Sometimes I feel like I’m counting off a prison sentence numbering my posts like this. I think about doing a different kind if title, but then I’ve been doing it for 56 days, why stop now?
Not every day can be the best day. Today hasn’t been the best, but it certainly hasn’t been the worst. Feeling sick again, and it’s putting me off what I really wanted for my night. But that’s ok. Sometimes I need to chill out and not do anything. On nights with no kids I tend to pack in all available activities and stay up late. Which I did all weekend, and I realized a couple hours ago I just wasn’t up for that again tonight.
So here I am, in the cool night air listening to crickets and frogs smoking a cigarette by myself and pondering my 5 points.

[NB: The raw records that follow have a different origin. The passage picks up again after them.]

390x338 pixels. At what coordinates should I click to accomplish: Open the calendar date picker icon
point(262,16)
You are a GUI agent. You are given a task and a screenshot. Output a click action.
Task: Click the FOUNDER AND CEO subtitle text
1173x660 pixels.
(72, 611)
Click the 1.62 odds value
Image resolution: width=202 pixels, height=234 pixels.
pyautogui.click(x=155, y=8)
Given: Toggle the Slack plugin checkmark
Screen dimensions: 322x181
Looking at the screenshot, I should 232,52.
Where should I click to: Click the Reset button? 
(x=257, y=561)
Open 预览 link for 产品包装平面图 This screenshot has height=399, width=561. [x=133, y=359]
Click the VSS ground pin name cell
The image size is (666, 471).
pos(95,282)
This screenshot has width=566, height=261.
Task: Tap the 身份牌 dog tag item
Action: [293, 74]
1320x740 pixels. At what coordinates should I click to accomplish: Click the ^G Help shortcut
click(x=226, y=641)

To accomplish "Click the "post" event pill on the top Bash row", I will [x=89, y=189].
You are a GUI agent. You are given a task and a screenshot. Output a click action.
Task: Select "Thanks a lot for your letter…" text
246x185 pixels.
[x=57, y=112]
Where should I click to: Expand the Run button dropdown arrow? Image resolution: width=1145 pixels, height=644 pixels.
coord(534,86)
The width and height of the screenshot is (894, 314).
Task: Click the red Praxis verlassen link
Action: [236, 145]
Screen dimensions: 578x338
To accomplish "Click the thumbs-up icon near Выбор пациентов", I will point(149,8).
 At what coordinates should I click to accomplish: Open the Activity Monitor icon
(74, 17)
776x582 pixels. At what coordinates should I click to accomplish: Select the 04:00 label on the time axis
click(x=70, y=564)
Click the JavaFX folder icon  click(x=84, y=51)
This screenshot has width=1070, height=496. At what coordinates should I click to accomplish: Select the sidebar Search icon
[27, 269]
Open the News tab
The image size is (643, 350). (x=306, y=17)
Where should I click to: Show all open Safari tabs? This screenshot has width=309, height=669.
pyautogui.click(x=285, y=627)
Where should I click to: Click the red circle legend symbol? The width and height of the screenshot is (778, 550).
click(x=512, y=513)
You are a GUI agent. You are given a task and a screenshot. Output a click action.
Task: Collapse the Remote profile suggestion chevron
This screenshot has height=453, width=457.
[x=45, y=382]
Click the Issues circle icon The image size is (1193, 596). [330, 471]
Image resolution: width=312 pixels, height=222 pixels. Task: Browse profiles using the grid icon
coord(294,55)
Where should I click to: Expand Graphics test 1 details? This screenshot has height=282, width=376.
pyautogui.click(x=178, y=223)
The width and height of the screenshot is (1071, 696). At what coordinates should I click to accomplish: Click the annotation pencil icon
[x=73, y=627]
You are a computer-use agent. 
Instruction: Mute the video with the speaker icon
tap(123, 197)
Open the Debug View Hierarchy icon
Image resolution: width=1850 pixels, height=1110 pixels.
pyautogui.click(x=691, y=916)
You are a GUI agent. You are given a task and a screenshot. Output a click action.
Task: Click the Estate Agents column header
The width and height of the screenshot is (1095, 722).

1. I brought a lunch to work. It was good.
2. I listened to comedians battling each other to make each other laugh at dad jokes while I worked. So. Funny. My favorite: What did the buddhist ask for from the hot dog vendor? Make me one with everything.
3. Piano lesson. So cool piano teacher turned into a slave driver with music theory, but I can deal with it. It’s a good thing, I’m being pushed past comfort zones and I’m not sure I can do what he’s asking. But I’m going to try.
4. Women’s meeting. Love it. It was on the 12th step. I’m kind of out of it so I don’t recall much but I was present.
5. Bone broth, herbal tea, and a movie. I’m watching Passengers. So far it’s sad, but good.
Tomorrow is a new day, and hopefully one where I feel better. I have hope.